The trick to taking full advantage of Fai's ability is getting to those three Draconic chain links. Fortunately, Ninjas already want to play aggressively, so Fai's ability simply rewards you for that. In addition, Fai's preferred weapon helps to satisfy this condition, so lets talk about that next.
Forged in Flames
Fai has access to a range of weapons that all play nicely with the card pool to threaten multiple attacks per turn, much like the other Ninjas in the game. However, most Fai decks revolve around the Searing Emberblade for a couple reasons:
- It represents 3 damage for 2 resources, which is 1 point better than a pair of Harmonized Kodachis, and
- It adds another Draconic chain link to your turn, which reduces the cost of fetching a flame from your graveyard, adding even more overall damage to your turn.
While there are still strong arguments to be made in favor of running Harmonized Kodachi in a Fai deck, Searing Emberblade organically aligns with the synergies Fai is already using.

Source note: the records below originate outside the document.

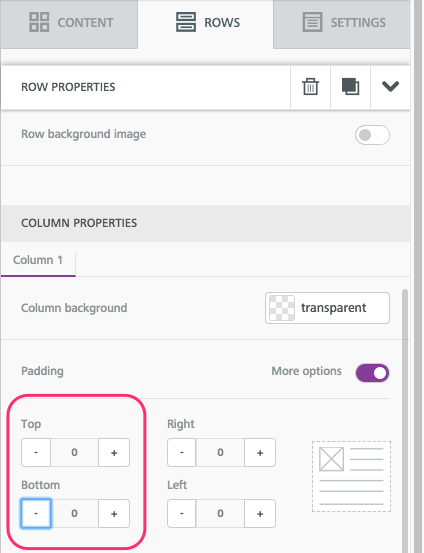Open Column background transparent color picker

[x=327, y=308]
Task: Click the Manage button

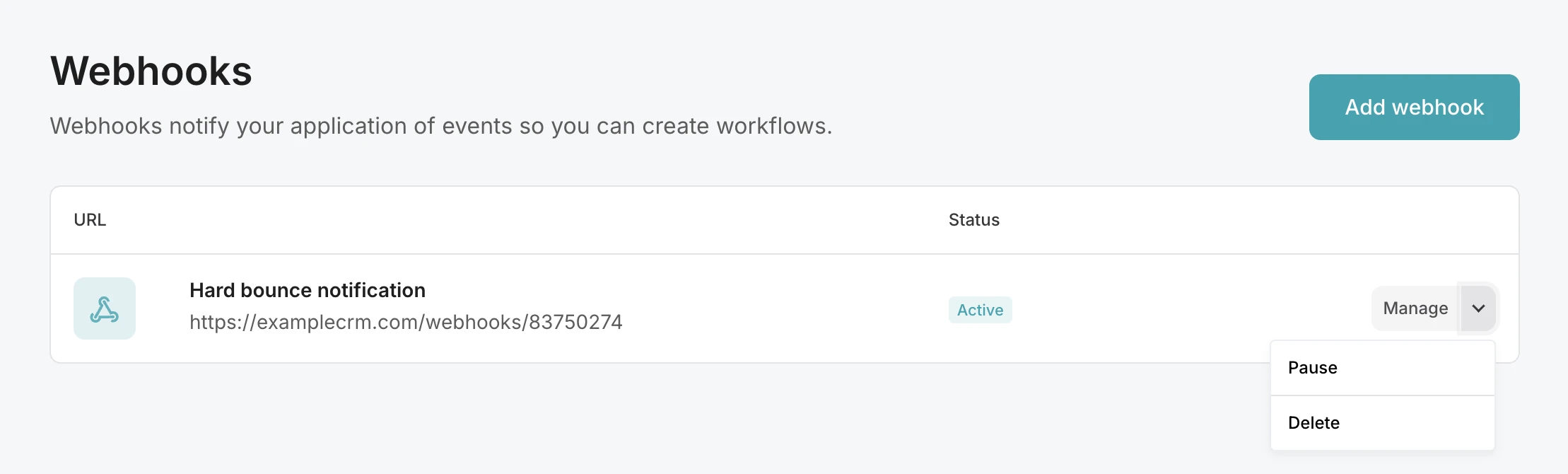Action: pos(1415,308)
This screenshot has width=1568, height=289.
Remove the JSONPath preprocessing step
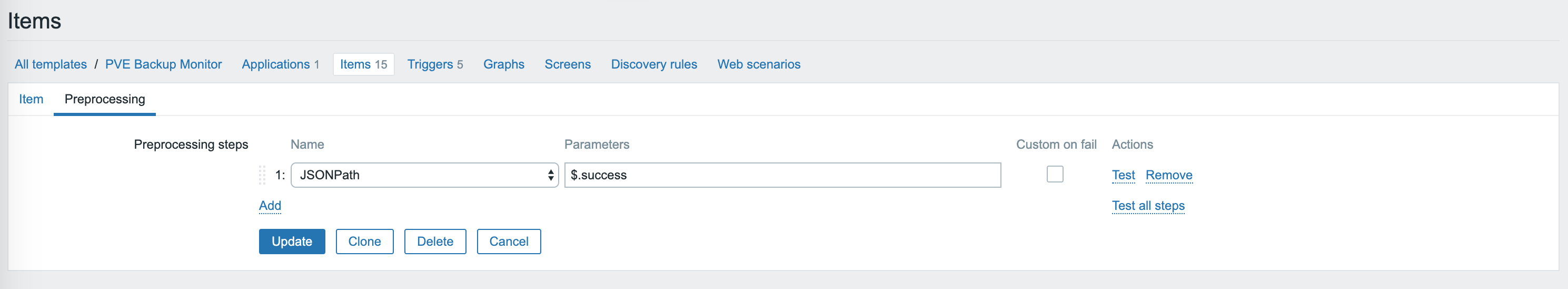(1169, 176)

Fai has access to two very powerful headpieces in the form of the two Ninja masks: Mask of Momentum and Mask of the Pouncing Lynx. These allow Fai to generate enormous value and card advantage against his opponents by doing what he already wanted to do: attack.
Mask of Momentum allows you to draw a card if you ever hit three times in a row with attacks. This recurring value can generate a lot of advantage during a longer game against an opponent who doesn't like to block, as it either forces them to give you cards and armor or else it gives you more cards to attack with.
Mask of the Pouncing Lynx grants you a huge, one-time power spike by letting you fetch out a key card when you hit with an attack, at the cost of destroying the mask. Often, this will be a powerful finisher like Lava Burst or Salt the Wound, but it's also possible to fetch out utilitiy cards like yellow Belittle to get more resources or yellow Brand with Cinderclaw to extend your Draconic chain links during a turn you've played Spreading Flames. Even a Phoenix Flame could be a prime choice if you're playing the Phoenix Form combo. This kind of flexibility makes Mask of the Pouncing Lynx a strong choice both against faster aggro decks where you try to race your opponent down and slower defensive decks where you would be unlikely to ever hit multiple times in a row to get value from the Mask of Momentum.
It's important to remember with both masks that they only trigger when you hit with an attack action card and not your weapon. This is especially important for Mask of Momentum, as if you hit with two attack actions and then swing with your weapon, you won't draw a card on a hit even though it's your third hit in a row. You will need to play another attack action.
In addition to the staple Fyendal's Spring Tunic, Fai's Draconic talent also gives him access to another resource management chestpiece: Flamescale Furnace.
Flamescale Furnace grants some additional blocking power, which can be vital against any deck with powerful on-hit triggers; but it can also be used to convert an all-red hand into a functional turn through its unique ability to multiply the value of red cards in your pitch zone. While this ability is cerntainly used less often than the block value due to Fai's generally consistent resource curve, it's important to remember this ability when such turns arise.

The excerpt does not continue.